“When I’m learning, I feel like I’m drinking life. It completely fills me up.”

Leah Crowell

Mount student Leah Crowell’s thirst for education is getting noticed. She recently won the Joyce Kennedy Adult Learner Award, given annually to two mature Atlantic Canadian students with strong goals, financial need, academic achievements, and contributions to their university.

Leah, a mother of two boys, returned to school after careers as a hairdresser, bicycle shop co-owner, and manager at Bell Aliant. “I had to move toward teaching,” she says of her decision to enroll in the Mount’s Child and Youth Study program in 2011. “This is where I belong.”

Dr.
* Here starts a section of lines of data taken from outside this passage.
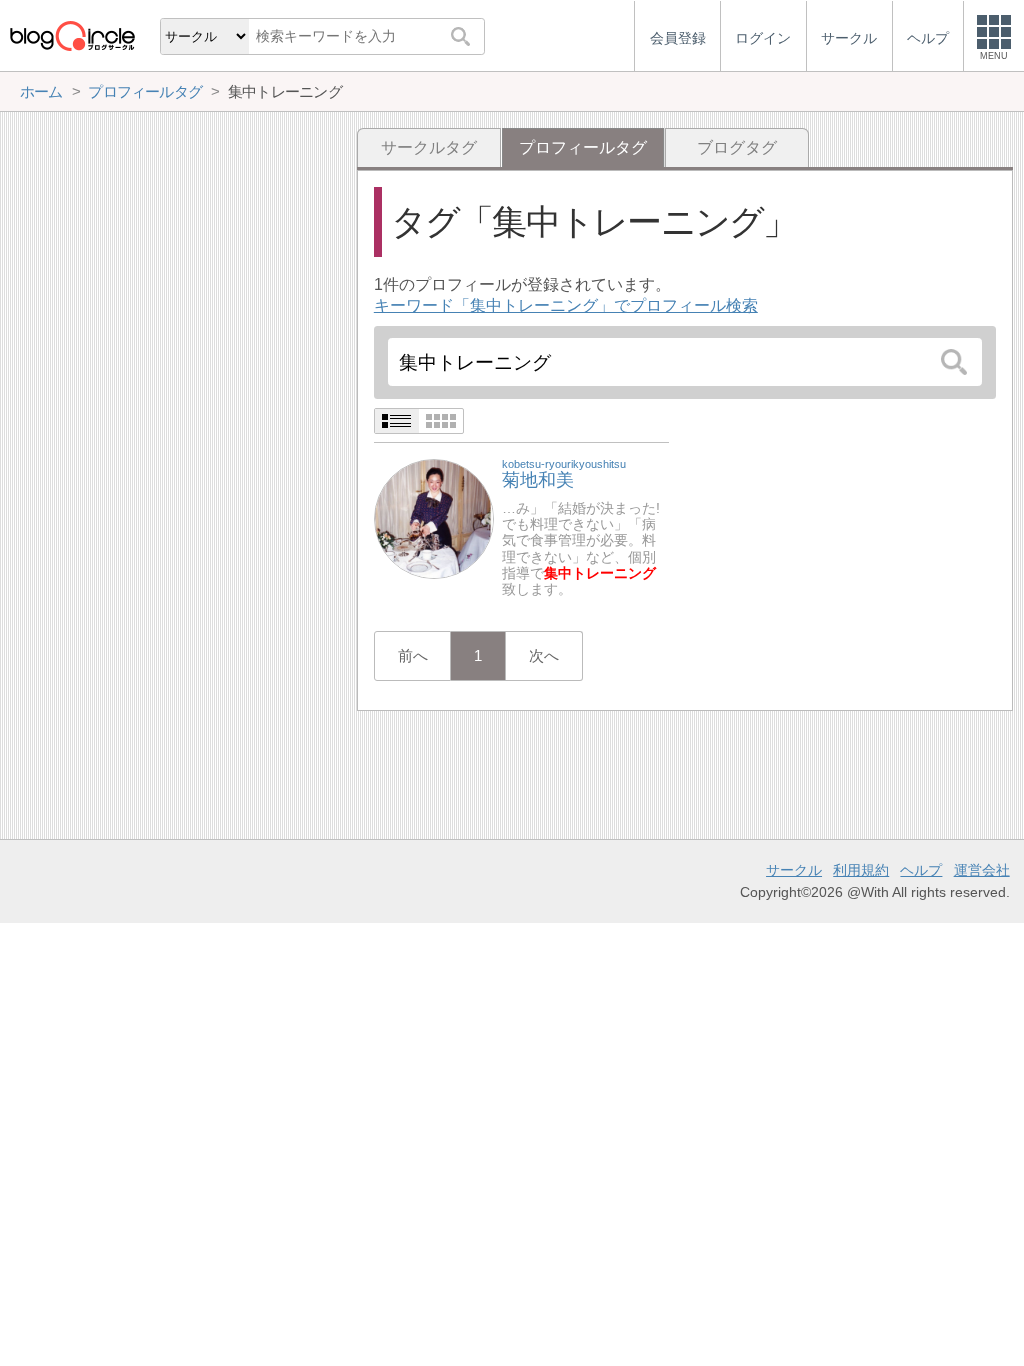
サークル (794, 870)
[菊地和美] (434, 517)
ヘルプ (921, 870)
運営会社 (982, 870)
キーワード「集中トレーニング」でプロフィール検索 (566, 305)
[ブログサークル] (72, 35)
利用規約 (861, 870)
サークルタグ (429, 147)
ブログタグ (737, 147)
Peggy Watts, Director of Distance Learning and Education at the Mount, sits on the selection committee that reviews and forwards applications to the Atlantic Provinces Association for Continuing University Education (APACUE), which administers the award.

“When I called her in December to tell her she had won she was just so enthusiastic,” said Dr. Watts, who remembers being impressed by her commitment to education. Leah remembered things a bit differently, admitting that she burst out crying when she got the call.

“They were happy tears,” she says. Not only does the $1,000 award money help pay her bills, it’s a vote of confidence in her abilities. Leah is particularly interested in helping nurture emotional and social intelligence in children, a life’s work that has been reaffirmed by her practicum experience.

“I treat children with the respect I’d give an adult. That’s my magic,” she says. Leah plans to continue her education with a teaching degree and graduate studies. “It’s such a gift when you figure out what you’re meant to do.”

While all member universities in APACUE can nominate two candidates annually, the Mount holds a strong record with four award recipients in the past five years.

“It’s testimony that we’re welcoming to that population,” said Dr. Watts, noting that mature students are often under different financial pressures. “They have to make sacrifices. That’s clear in the application letters they write.”

Now in her final undergrad year, Leah is on campus often and is co-president of the Child and Youth Study Society. In the past she’s volunteered for Junior Achievers and Scouts Canada, and she’s still a lunch monitor at her son’s school one day a week. To anyone considering their own educational goals, Leah hopes her own experience can be encouraging.

“It’s never too late to recreate yourself and your life.”